By: Neela Shah (neela@us.ibm.com)
Todd Johnson (toddjohn@us.ibm.com)
Overview
In a world where Cyber Security attacks are in the news everyday, it is extremely critical to ensure that you manage sensitive data such as passwords, API keys and tokens by rotating/changing the values at regular intervals. If you have several applications running in your Enterprise across multiple Kubernetes clusters, you would need to change the sensitive data for each of your applications in every Kubernetes cluster.
Wish there was a central place where you could securely store and change the sensitive data such that all your applications using that sensitive data would automatically get the updates? Your wish has been granted! Secrets Manager lets you create and centrally manage secrets that are used in IBM Cloud services or your own applications!
Secrets Manager and External Secrets Operator
Secrets Manager lets you centralize the secret management, monitor their activity and encrypt them at rest. With Secrets Manager, you can centralize and secure the secrets that are used by the apps that run in your Kubernetes clusters. You can manage the secrets centrally via Secrets Manager, which allows you to rotate the secret when it’s time to do so.

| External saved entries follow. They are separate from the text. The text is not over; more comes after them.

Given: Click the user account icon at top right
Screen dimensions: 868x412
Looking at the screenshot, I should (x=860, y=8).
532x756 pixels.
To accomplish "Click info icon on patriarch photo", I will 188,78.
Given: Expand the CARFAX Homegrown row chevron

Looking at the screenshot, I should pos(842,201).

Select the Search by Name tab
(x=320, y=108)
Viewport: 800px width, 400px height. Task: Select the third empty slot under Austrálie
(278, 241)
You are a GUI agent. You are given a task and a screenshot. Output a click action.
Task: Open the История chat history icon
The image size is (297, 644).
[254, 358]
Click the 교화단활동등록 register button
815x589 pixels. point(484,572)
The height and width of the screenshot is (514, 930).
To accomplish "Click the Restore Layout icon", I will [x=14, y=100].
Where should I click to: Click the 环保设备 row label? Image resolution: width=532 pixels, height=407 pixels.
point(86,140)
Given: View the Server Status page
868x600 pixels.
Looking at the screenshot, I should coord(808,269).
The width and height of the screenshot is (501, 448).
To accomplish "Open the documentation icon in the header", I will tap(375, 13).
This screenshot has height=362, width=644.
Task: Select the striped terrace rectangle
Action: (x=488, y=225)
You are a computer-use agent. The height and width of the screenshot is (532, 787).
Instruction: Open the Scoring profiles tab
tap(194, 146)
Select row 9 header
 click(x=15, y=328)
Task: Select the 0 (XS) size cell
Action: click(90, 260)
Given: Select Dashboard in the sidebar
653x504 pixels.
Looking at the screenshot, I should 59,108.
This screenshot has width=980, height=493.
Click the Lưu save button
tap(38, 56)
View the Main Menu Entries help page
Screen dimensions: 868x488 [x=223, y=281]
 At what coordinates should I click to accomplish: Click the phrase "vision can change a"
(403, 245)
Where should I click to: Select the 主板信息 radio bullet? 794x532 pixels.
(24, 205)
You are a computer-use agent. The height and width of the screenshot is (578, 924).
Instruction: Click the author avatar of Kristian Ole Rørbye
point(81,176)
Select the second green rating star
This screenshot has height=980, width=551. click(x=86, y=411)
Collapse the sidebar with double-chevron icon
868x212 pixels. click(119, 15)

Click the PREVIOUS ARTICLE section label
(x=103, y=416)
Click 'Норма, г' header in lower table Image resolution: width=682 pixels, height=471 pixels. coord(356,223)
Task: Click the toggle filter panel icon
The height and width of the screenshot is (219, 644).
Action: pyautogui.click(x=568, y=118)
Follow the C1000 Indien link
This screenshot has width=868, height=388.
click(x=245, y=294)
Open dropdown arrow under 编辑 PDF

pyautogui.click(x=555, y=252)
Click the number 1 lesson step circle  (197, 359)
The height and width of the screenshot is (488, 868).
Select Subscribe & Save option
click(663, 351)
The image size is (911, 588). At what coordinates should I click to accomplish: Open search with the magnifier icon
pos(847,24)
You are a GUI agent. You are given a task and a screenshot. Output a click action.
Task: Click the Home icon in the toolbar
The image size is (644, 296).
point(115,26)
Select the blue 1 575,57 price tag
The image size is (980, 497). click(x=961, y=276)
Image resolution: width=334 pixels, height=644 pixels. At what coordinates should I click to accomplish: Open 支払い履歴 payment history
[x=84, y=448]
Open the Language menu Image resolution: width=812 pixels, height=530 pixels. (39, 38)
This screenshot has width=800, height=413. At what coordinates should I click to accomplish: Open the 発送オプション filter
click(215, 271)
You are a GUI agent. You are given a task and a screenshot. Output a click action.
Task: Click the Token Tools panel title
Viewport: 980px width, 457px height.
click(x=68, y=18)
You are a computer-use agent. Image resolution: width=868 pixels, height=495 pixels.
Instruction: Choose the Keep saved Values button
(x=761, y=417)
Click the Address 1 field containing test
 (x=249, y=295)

In addition to storing the secrets securely, you also want to be able to use the secrets from Secrets Manager in your application that is running inside a Redhat OpenShift Kubernetes Cluster (ROKS) in IBM Cloud. In this blog, we will talk about a tool called External Secrets Operator. This package configures the association between Secrets Manager instance and your cluster secrets by creating ExternalSecrets objects that are synchronized to Kubernetes secrets for your application.
External Secrets Operator is a Kubernetes operator that integrates external secret management systems like AWS Secrets Manager, HashiCorp Vault, Google Secrets Manager, Azure Key Vault, IBM Cloud Secrets Manager, CyberArk Conjur and many more. The operator reads information from external secret management systems and automatically injects the secret values into a Kubernetes Secret.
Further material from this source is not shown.